Eating My Chickens

As I helped unload my chickens at the slaughterhouse on the early December morning, I experienced a mixture of emotions.  I felt relief that my two- hour trip with 17 chickens in my SUV was over, and I felt satisfied that I had finished the job I began 6 weeks ago.  My husband and I arose during the night, when the chickens were still in their chicken-coma of sleep, and put them, inside pet carriers, in the plastic-lined back of my SUV.  I rolled down the windows and blasted the heat the entire trip, and it was not as bad as I had imagined.  Although we have a truck, I did not want to expose the chickens to a 2-hour ride in the open air in December.  After a thorough airing, vacuuming, and cleaning, my SUV's smell returned to normal.  
Calm birds leaving for the slaughterhouse
 I felt pride that my birds had redder combs, brighter eyes, and more darkly pigmented skin on their feet than some other birds awaiting slaughter that had not, perhaps, seen as much of  the sunshine and the green grass as mine had enjoyed.  I also felt sad that their lives were ending so that I could eat.  I said a prayer of thanksgiving to God, and I thanked the birds for their lives.
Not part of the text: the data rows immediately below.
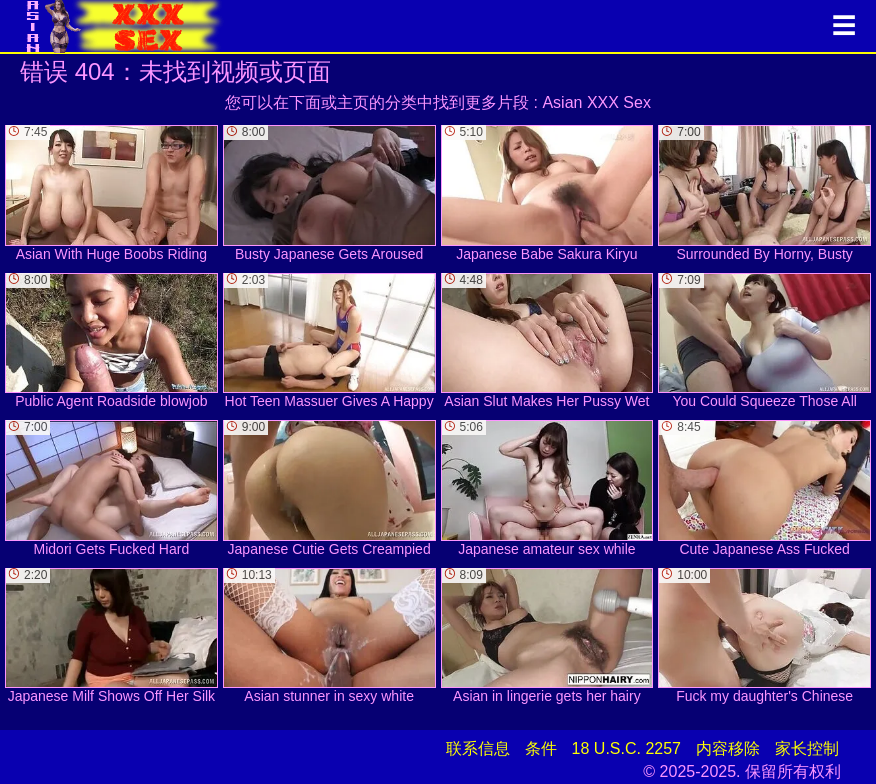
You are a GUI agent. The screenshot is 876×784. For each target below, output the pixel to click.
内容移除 (728, 748)
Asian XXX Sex (596, 102)
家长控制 (807, 748)
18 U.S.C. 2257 (626, 748)
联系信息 (478, 748)
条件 (541, 748)
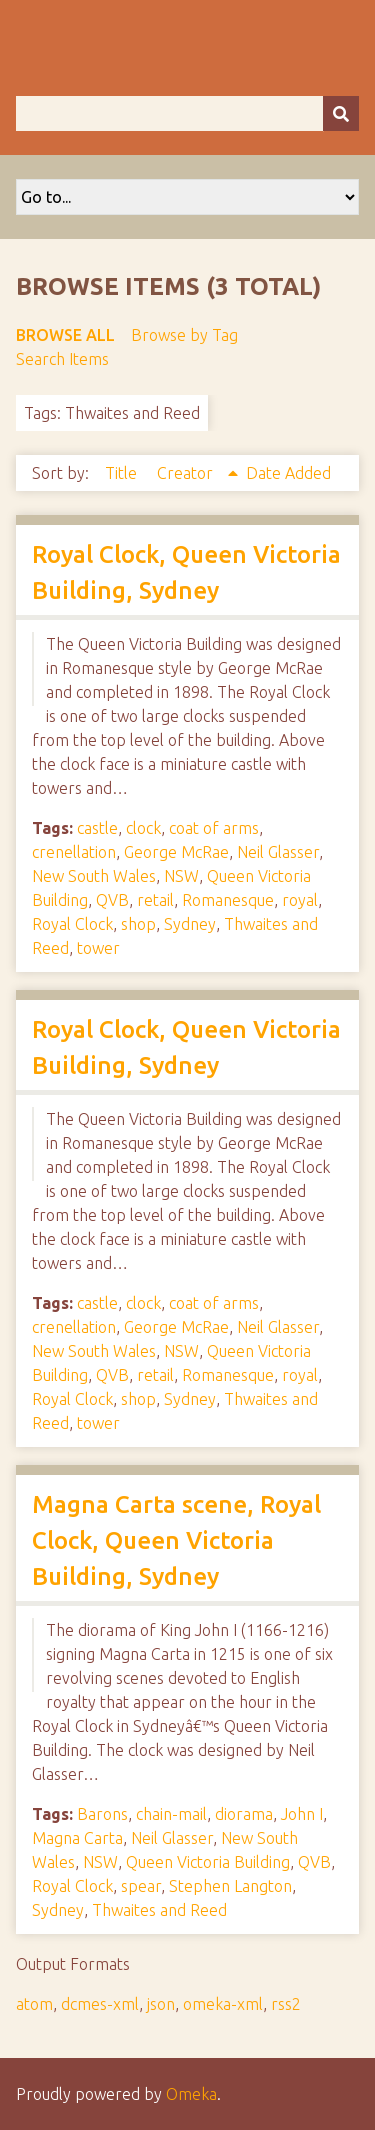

The chickens had no idea what was about to happen.  Poultry do not worry about tomorrow.  When they arrived at the slaughterhouse, a little after sunrise, they were barely awake.  They sat calmly in the crate, and then the workers took them inside the facility, put them in a carbon-dioxide chamber, where they went to sleep and died.  No drama of a chicken running about with her head cut off for these birds. 

A few days later, I returned to pick up my meat.  The box of chicks, weighing a couple of pounds, which I opened on October 20, had turned into nearly 75 pounds of meat by December 3.  
This is what I picked up a few days later
Was this a cost-effective undertaking?  As long as I do not pay myself an hourly wage for my labors, it was.  Considering the cost of the chicks, feed, and processing, I paid about $3.50 a pound for free-range meat (and mine got more free-range and green grass than many chickens labeled free-range).  The $3.50 a pound applies to all cuts of meat—so I got boneless skinless chicken breast for the same price I got chicken necks.   I did not include the cost of fuel to transport the chicks and meat or the cost of electricity for the heat lamps in this calculation.

They were not organic because organic chicken feed is not available for sale in my area to anyone (unless you want to pay to have it shipped from another state, which is cost-prohibitive), but they did have green grass and some insects and worms, which is more than many chickens raised certified organic from the grocery store receive.  I did not medicate or vaccinate them.  Compared to other free-range meat I have purchased—free-range boneless skinless chicken breast can be nearly $10 a pound--this was a bargain.
To reduce the costs, I could have slaughtered them myself, but I was not and am not able or ready to do that.  Maybe someday.  I could have also purchased them in August when the heating bills would have been much lower.  I will definitely do this project in a warmer month next time.

We have had several chicken dinners.  The meat is delicious, fresh and tender.  The fat is a deep yellow thanks to the birds’ exposure to sun and green grass, instead of the pale beige fat found on store-bought birds.  I know that these birds had a good life.
Our first meal of chicken wings
My children are young enough that this seems like something normal.  Eating animals you either raise yourself, or kill yourself,  is normal, and it's what people have done for the entirety of human history, except for the past 50 years or so when it became normal to have your meat raised by someone else so you didn't have to participate in the messiness of life and of death.

From the day the chicks came home, we all knew we were going to eat these birds, and although my children had moments of sadness about it, as we all did, I made it very clear to them (and reiterated it to myself) that anytime we eat chicken meat, the food started out as fluffy chicks.  I made sure I could not change my mind about the fate of these chicks by ordering all male chicks.  I couldn't have 17 roosters.  My 5-year-old horrified a new babysitter by saying, with delight, "We have baby chicks in our garage and we're going to EAT them!"  That gave me an opportunity to talk about the origins of our food to another person who eats meat but doesn't give much thought to its origins.

If you'd like to raise chicks yourself,  Murray McMurray Hatchery will begin shipping chicks in late January or early February.  Be sure to read and to follow the directions carefully about raising the chicks, especially if you purchase a hybrid breed.  Local feed stores will carry chicks beginning in early February.